Data presented in Figs. 1 to 6 provide some of the first ex vivo evidence that psychostimulants such as cocaine and METH have profound and rapid effects on vesicular uptake. This phenomenon likely contributes significantly to DA responses to a wide variety of pharmacological treatments. For instance, differences in vesicular uptake after METH and cocaine administration may underlie the dissimilar neurotoxic profile of these stimulants. Specifically, METH, but not cocaine, causes persistent DA deficits presumably associated with nerve terminal degeneration (Hotchkiss et al., 1979; Ricaurte et al., 1982, 1984; Gibb et al., 1990). It has been suggested that METH causes DA terminal loss by effecting an accumulation of DA in the cytoplasm that, in turn, causes formation of neurotoxic reactive oxygen species (Cubells et al., 1994). A decrease in vesicular uptake following METH treatment, such as that depicted in Fig. 6, might contribute to an increase in intracellular DA levels and thereby cause long-term damage. Interestingly, a role for VMAT-2 in effecting the DA neurotoxicity caused by METH treatment has been suggested by findings of enhanced METH-induced dopaminergic deficits in heterozygotic transgenic mice lacking 50% of their VMAT-2 (Fumagalli et al., 1999). In contrast to the effects of METH, cocaine does not increase cytosolic DA levels, both because it prevents the reuptake of newly released DA and because increased vesicular uptake would likely lower cytosolic DA concentrations. Hence, cocaine is predictably not neurotoxic. Interestingly, it has been demonstrated that the cocaine-like agent amfonelic acid, administered 8 h after a neurotoxic METH treatment, prevents the persistent DA deficits caused by the stimulant (Marek et al., 1990): this may be due to a cocaine-induced enhancement of vesicular uptake that promotes sequestration of the elevated intraneuronal DA caused by METH treatment.
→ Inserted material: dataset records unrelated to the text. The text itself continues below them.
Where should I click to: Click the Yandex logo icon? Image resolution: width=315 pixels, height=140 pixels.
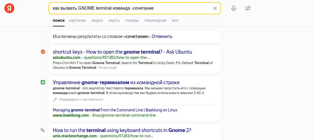point(9,8)
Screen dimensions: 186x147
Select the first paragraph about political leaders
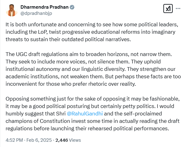[92, 32]
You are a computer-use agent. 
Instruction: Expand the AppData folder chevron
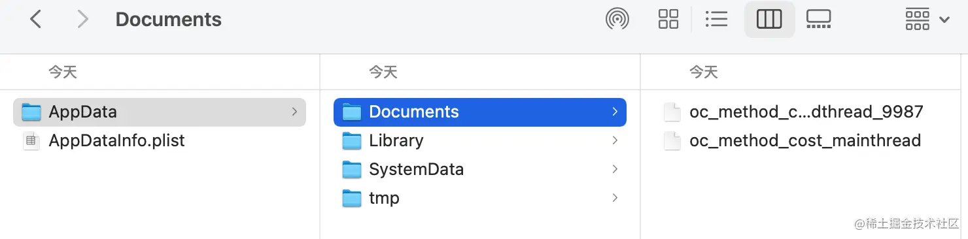tap(294, 112)
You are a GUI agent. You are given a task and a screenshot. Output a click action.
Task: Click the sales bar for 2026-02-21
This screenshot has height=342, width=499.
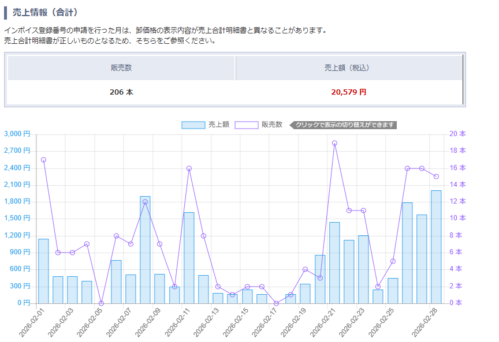(x=334, y=262)
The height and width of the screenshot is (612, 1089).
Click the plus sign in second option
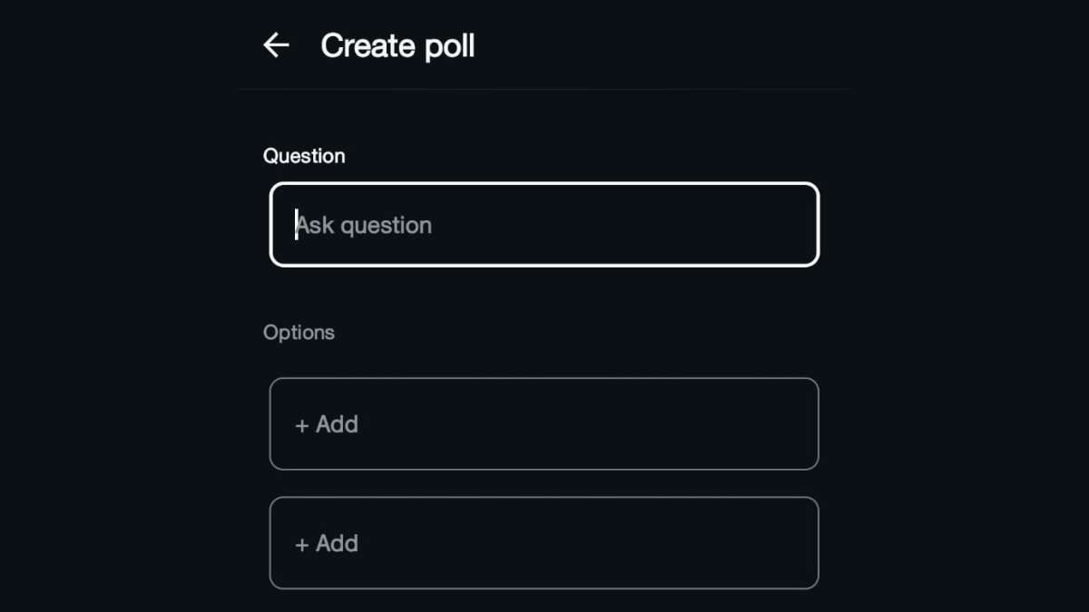302,544
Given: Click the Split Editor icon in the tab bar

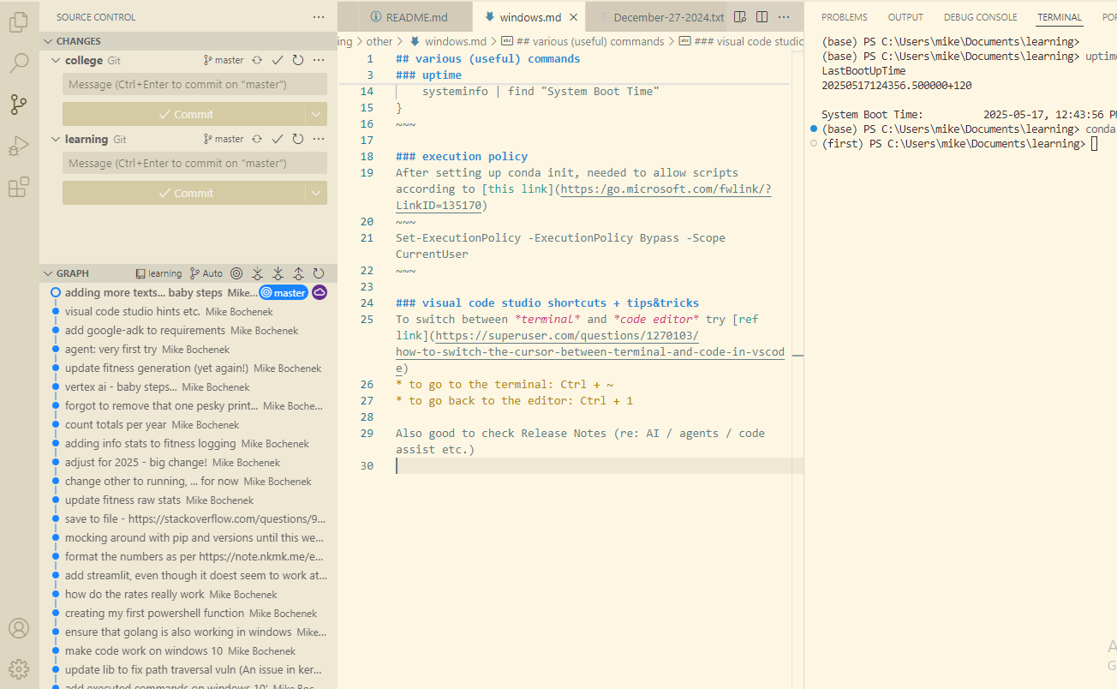Looking at the screenshot, I should coord(762,16).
Pharmacologically altering vesicular DA uptake has important implications beyond explaining differences between the long-term effects of METH and cocaine. For instance, it has been suggested that DA neurons with reduced VMAT-2 expression may be more susceptible to damage caused by autoxidation of cytoplasmic DA (Miller et al., 1999), presumably because less is sequestered within vesicles and therefore available to promote reactive oxygen species formation. Autoxidation of cytoplasmic DA is thought to contribute to development of Parkinson's disease. Accordingly, pharmacological manipulations that increase vesicular uptake such as the DAT inhibitors may be useful in slowing the progression of Parkinson's disease by stimulating vesicular removal of DA from potentially unstable cytoplasmic DA pools. Precedence for a neuroprotective sequestering function for VMAT-2 in a Parkinsonian model was established previously by the demonstration that VMAT-2 sequesters and thereby protects against the DA neuronal damage caused by the neurotoxin 1-methyl-4-phenylpyridinium (MPP⁺) (Liu et al., 1992). Whether a pharmacological enhancement of VMAT-2 function would have clinical relevance remains to be established. However, data presented here suggest that vesicular DA uptake can be regulated and may be a valuable target for treatment of not only cocaine addiction but also other disorders involving disruption of normal DA disposition.